La présence d’une décision médicale datée du 24 juin 2025, postérieure à la précédente autorisation, atteste l’actualisation de l’évaluation clinique. Le juge en tire la conviction que la mesure demeure nécessaire et proportionnée au regard des risques allégués. Cette méthode confirme une lecture rigoureuse du texte, privilégiant la preuve médico-légale, la continuité de la surveillance, et l’identification d’alternatives moins restrictives.

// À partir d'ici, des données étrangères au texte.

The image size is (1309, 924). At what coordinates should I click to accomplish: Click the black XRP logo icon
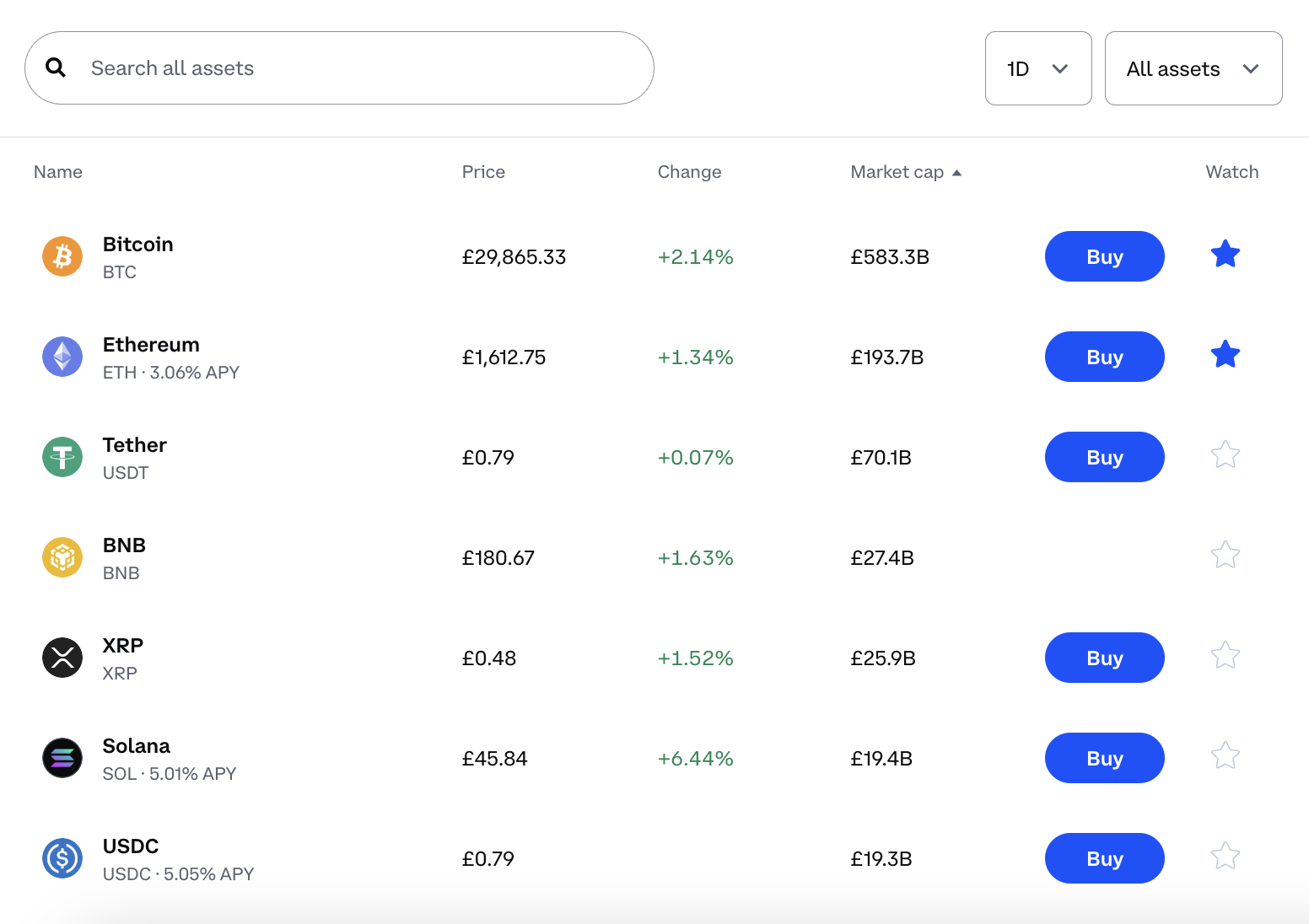coord(62,658)
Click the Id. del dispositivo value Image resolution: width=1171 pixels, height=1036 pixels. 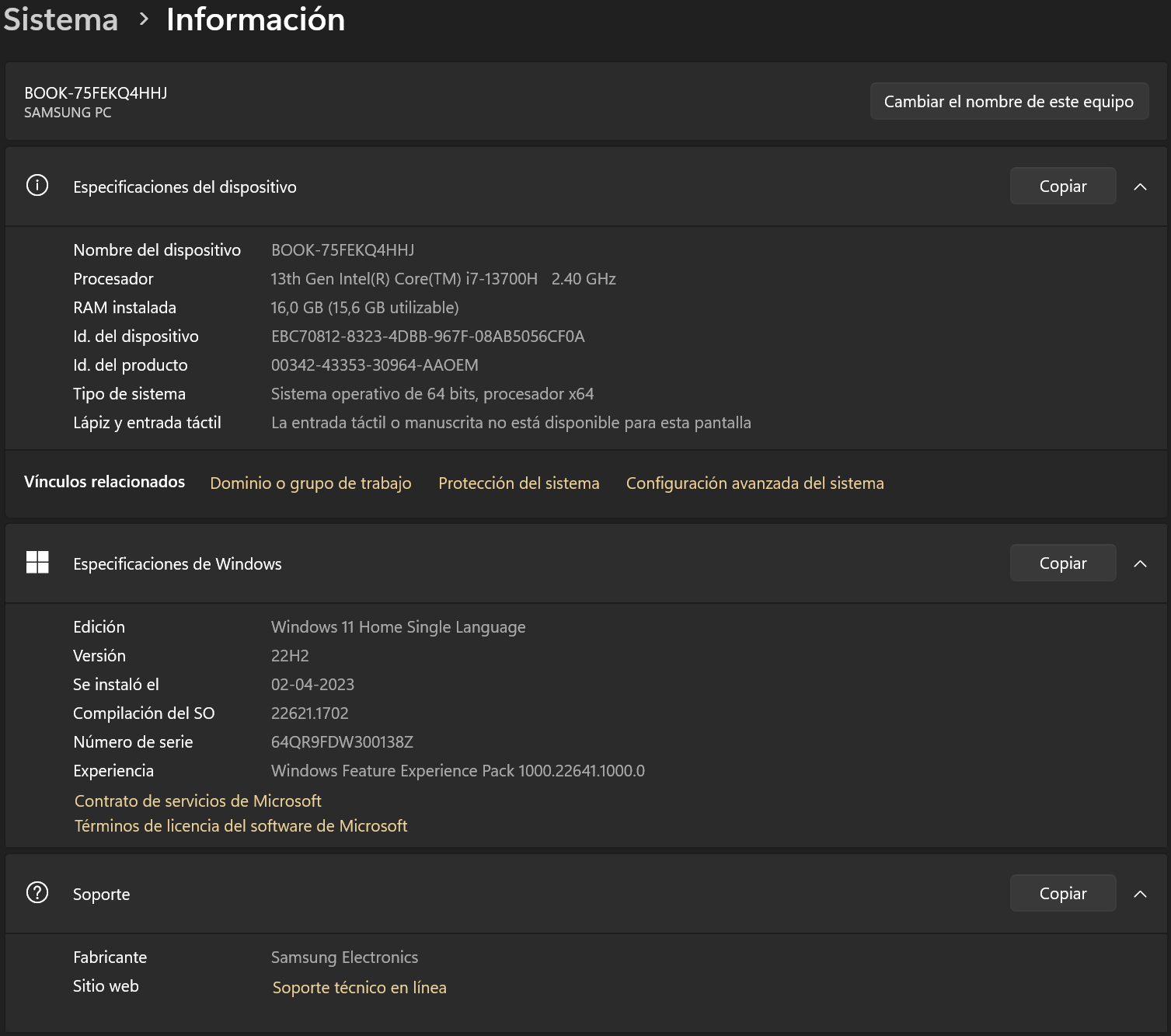(427, 337)
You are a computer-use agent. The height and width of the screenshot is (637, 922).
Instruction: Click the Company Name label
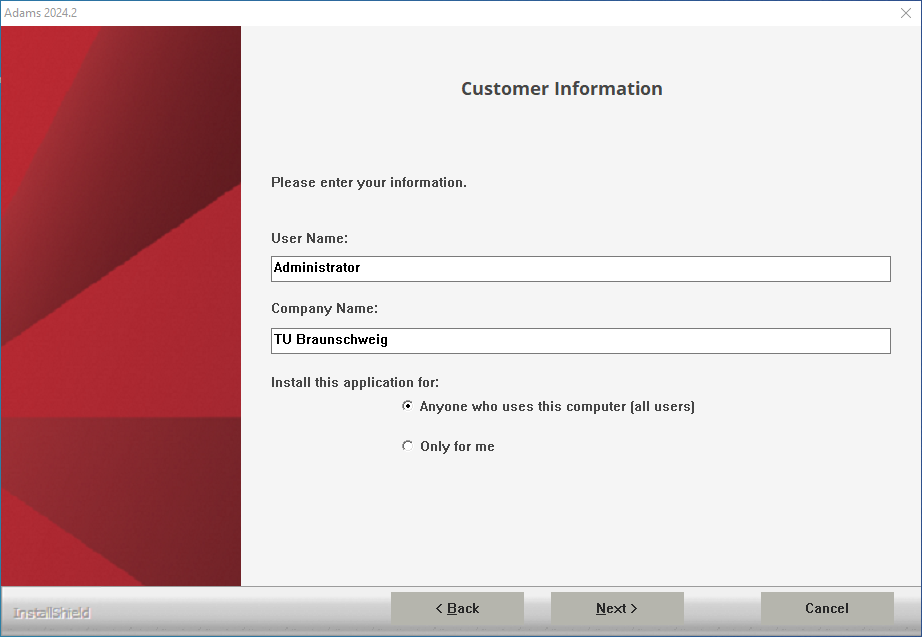click(325, 309)
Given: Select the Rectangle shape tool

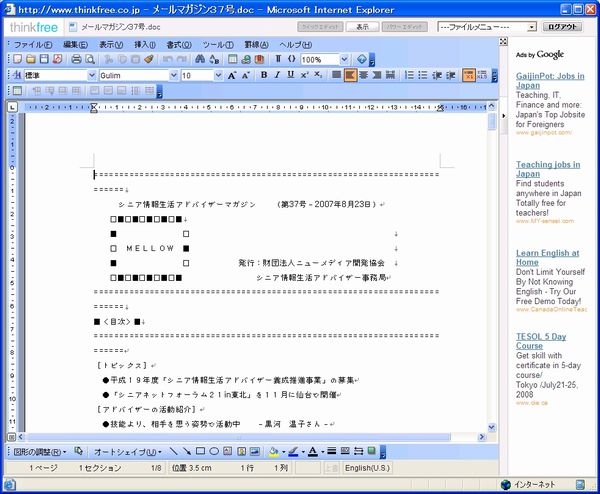Looking at the screenshot, I should pos(200,451).
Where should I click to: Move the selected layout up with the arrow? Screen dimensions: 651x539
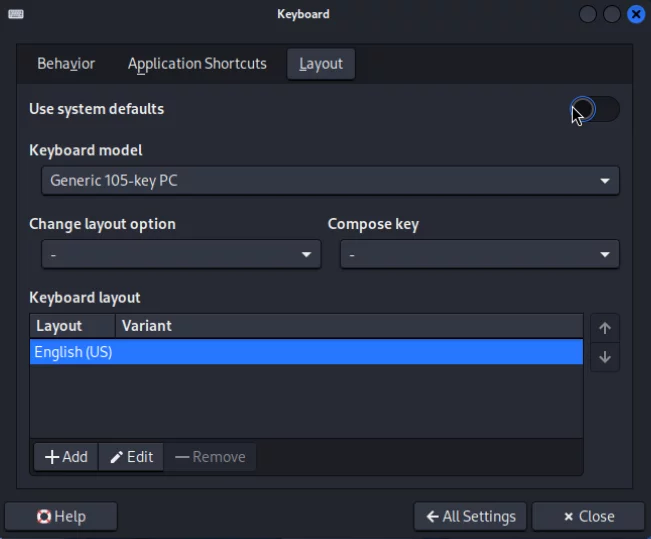pos(604,328)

II. Valeur et portée de la solution
A. Les garanties procédurales et la qualité du contrôle
La décision éclaire l’équilibre recherché entre célérité et garanties, dans un contentieux protecteur des libertés. Le choix de statuer « sans audience » n’affaiblit pas le contradictoire, dès lors que des écritures sont échangées et l’instruction complète. L’ordonnance relève l’« absence de réquisitions du MINISTÈRE PUBLIC », sans que cela ne vicie la procédure, le parquet n’étant pas tenu de conclure dans tous les cas.
La valeur de la solution tient à la double vérification opérée. Le rejet des moyens d’irrégularité atteste la conformité procédurale, tandis que l’autorisation de prolonger démontre une appréciation individualisée. Il en résulte un contrôle effectif, attentif à la motivation récente et à la proportionnalité, conforme aux exigences du droit des libertés en milieu psychiatrique.
B. Les effets pratiques et les perspectives contentieuses
Sur le plan pratique, l’ordonnance confirme des exigences documentaires nettes pour les établissements. La saisine doit être appuyée par une décision médicale motivée récente, retraçant l’échec des alternatives et la nécessité actuelle de l’isolement. La standardisation des pièces et la régularité des réévaluations cliniques deviennent déterminantes pour surmonter les griefs d’irrégularité.
La décision est « susceptible d’appel devant le Premier Président de la Cour d’appel de Paris », ce qui préfigure une consolidation jurisprudentielle sur l’office du juge et la densité du contrôle. L’orientation retenue favorise une ligne claire: l’isolement n’est prolongé qu’à la condition d’une motivation précise et actualisée, avec un contradictoire écrit effectif, et une traçabilité irréprochable des décisions médicales et administratives. Cette approche renforce la protection des droits tout en offrant un cadre opérationnel stable aux praticiens.